From: Leon Romanovsky <leon@kernel.org>
To: Tetsuo Handa <penguin-kernel@i-love.sakura.ne.jp>
Cc: Steffen Klassert <steffen.klassert@secunet.com>,
Herbert Xu <herbert@gondor.apana.org.au>,
"David S. Miller" <davem@davemloft.net>,
Eric Dumazet <edumazet@google.com>,
Jakub Kicinski <kuba@kernel.org>, Paolo Abeni <pabeni@redhat.com>,
Simon Horman <horms@kernel.org>, Ilan Tayari <ilant@mellanox.com>,
Guy Shapiro <guysh@mellanox.com>,
Yossi Kuperman <yossiku@mellanox.com>,
Network Development <netdev@vger.kernel.org>,
Sabrina Dubroca <sd@queasysnail.net>
Subject: Re: [PATCH net] xfrm: always flush state and policy upon NETDEV_DOWN/NETDEV_UNREGISTER events
Date: Wed, 28 Jan 2026 12:24:04 +0200 [thread overview]
Message-ID: <20260128102404.GC12149@unreal> (raw)

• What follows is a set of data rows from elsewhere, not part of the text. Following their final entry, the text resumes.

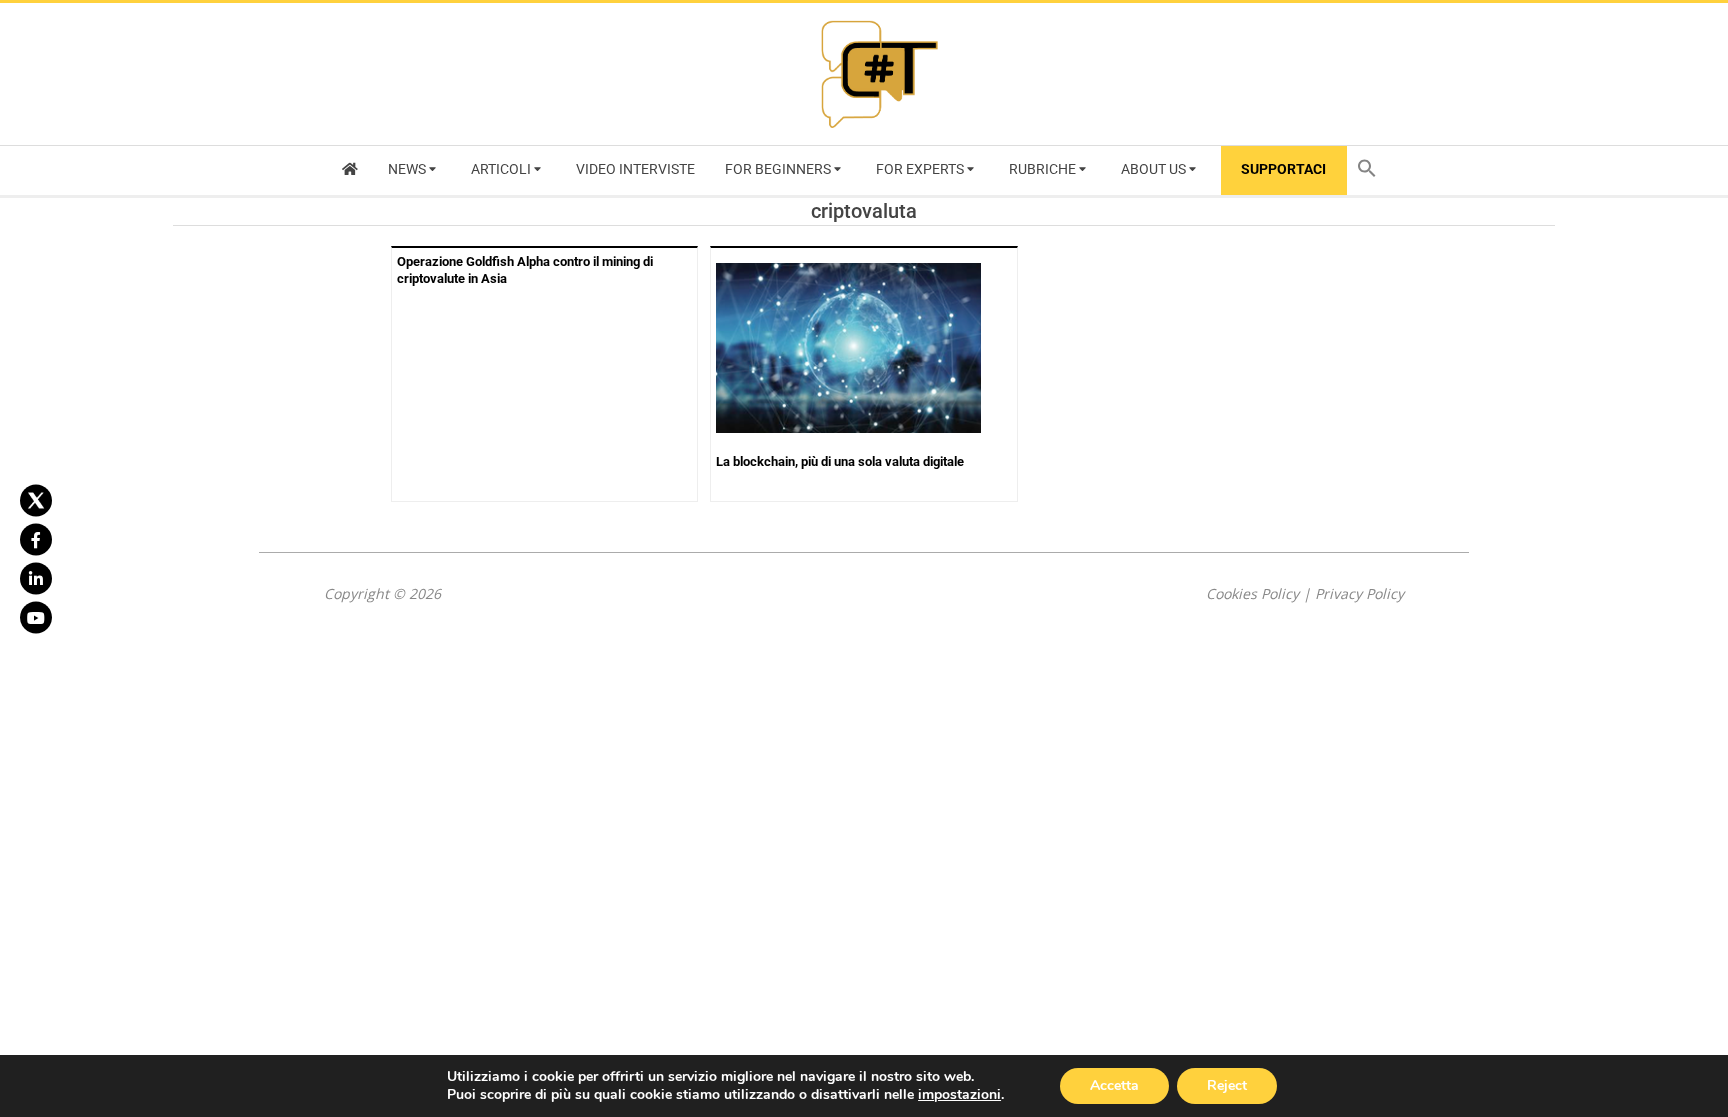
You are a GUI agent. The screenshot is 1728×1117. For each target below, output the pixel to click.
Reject (1227, 1085)
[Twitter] (36, 500)
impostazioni (959, 1095)
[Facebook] (36, 539)
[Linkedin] (36, 578)
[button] (1372, 170)
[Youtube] (36, 617)
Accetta (1114, 1085)
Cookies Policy (1252, 593)
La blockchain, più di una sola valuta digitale (840, 461)
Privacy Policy (1359, 593)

In-Reply-To: <1de734e2-1da6-4b5c-8e03-66af7f88d074@I-love.SAKURA.ne.jp>
On Wed, Jan 28, 2026 at 12:32:08AM +0900, Tetsuo Handa wrote:
> syzbot is reporting that "struct xfrm_state" refcount is leaking.
>
> unregister_netdevice: waiting for netdevsim0 to become free. Usage count = 2
> ref_tracker: netdev@ffff888052f24618 has 1/1 users at
> __netdev_tracker_alloc include/linux/netdevice.h:4400 [inline]
> netdev_tracker_alloc include/linux/netdevice.h:4412 [inline]

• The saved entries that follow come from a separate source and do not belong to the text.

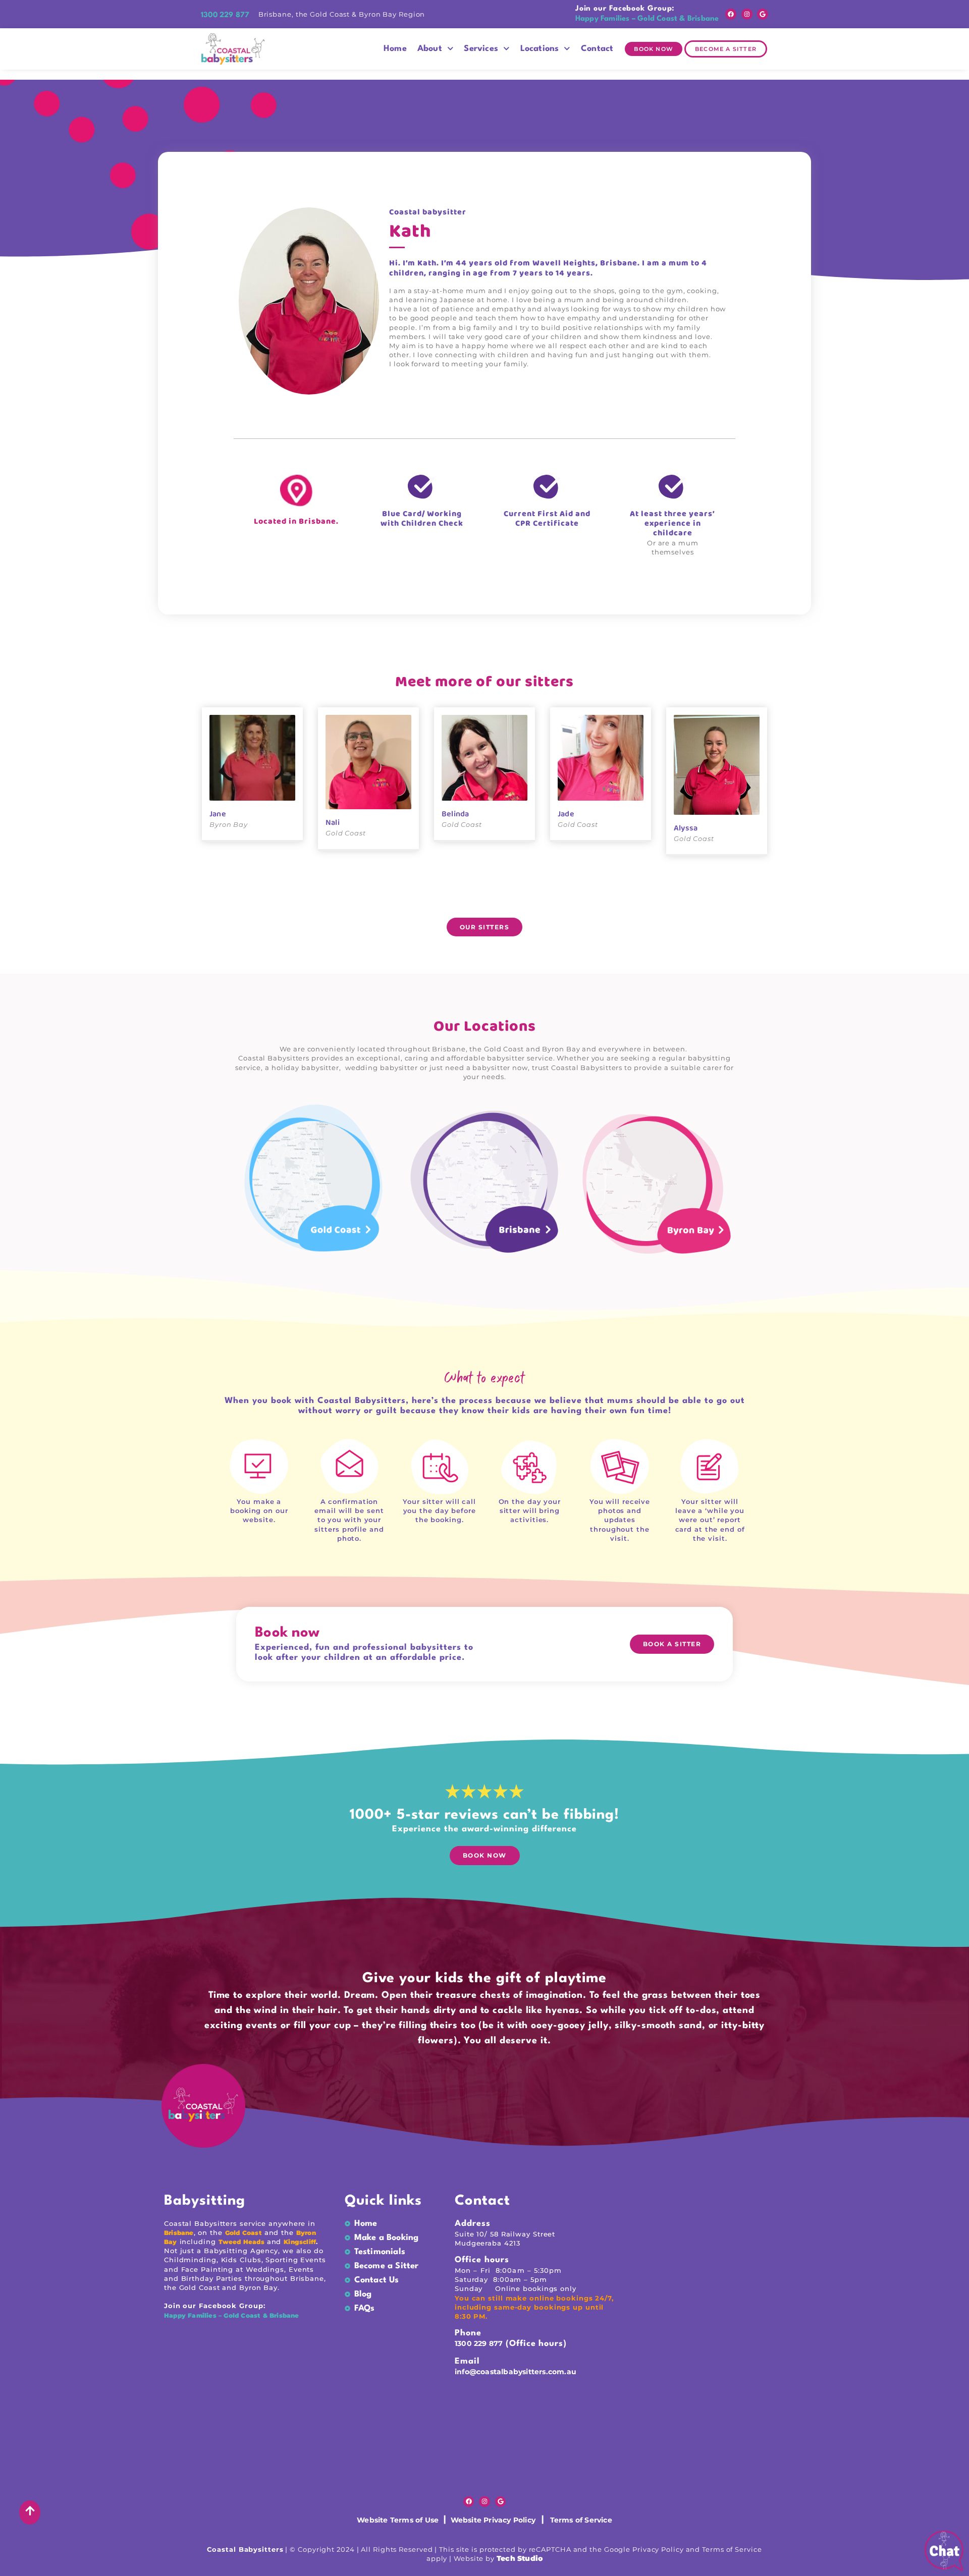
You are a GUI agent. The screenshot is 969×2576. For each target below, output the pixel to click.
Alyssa (685, 828)
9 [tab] (495, 901)
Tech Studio (520, 2558)
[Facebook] (730, 14)
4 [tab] (440, 901)
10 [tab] (506, 901)
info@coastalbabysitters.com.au (515, 2371)
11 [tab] (517, 901)
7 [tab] (473, 901)
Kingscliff (300, 2242)
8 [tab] (484, 901)
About (429, 48)
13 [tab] (540, 901)
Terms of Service (581, 2520)
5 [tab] (451, 901)
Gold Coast (243, 2232)
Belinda (455, 814)
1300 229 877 (479, 2343)
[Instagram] (746, 14)
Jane (217, 814)
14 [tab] (551, 901)
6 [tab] (462, 901)
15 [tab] (562, 901)
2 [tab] (417, 901)
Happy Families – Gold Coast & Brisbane (232, 2315)
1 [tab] (406, 901)
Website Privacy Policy (490, 2520)
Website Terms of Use (399, 2520)
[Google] (762, 14)
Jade (566, 814)
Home (395, 48)
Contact (597, 48)
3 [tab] (429, 901)
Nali (333, 823)
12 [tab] (528, 901)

> xfrm_dev_state_add+0x3a5/0x1080 net/xfrm/xfrm_device.c:316
> xfrm_state_construct net/xfrm/xfrm_user.c:986 [inline]
> xfrm_add_sa+0x34ff/0x5fa0 net/xfrm/xfrm_user.c:1022
> xfrm_user_rcv_msg+0x58e/0xc00 net/xfrm/xfrm_user.c:3507
> netlink_rcv_skb+0x158/0x420 net/netlink/af_netlink.c:2550
> xfrm_netlink_rcv+0x71/0x90 net/xfrm/xfrm_user.c:3529
> netlink_unicast_kernel net/netlink/af_netlink.c:1318 [inline]
> netlink_unicast+0x5aa/0x870 net/netlink/af_netlink.c:1344
> netlink_sendmsg+0x8c8/0xdd0 net/netlink/af_netlink.c:1894
> sock_sendmsg_nosec net/socket.c:727 [inline]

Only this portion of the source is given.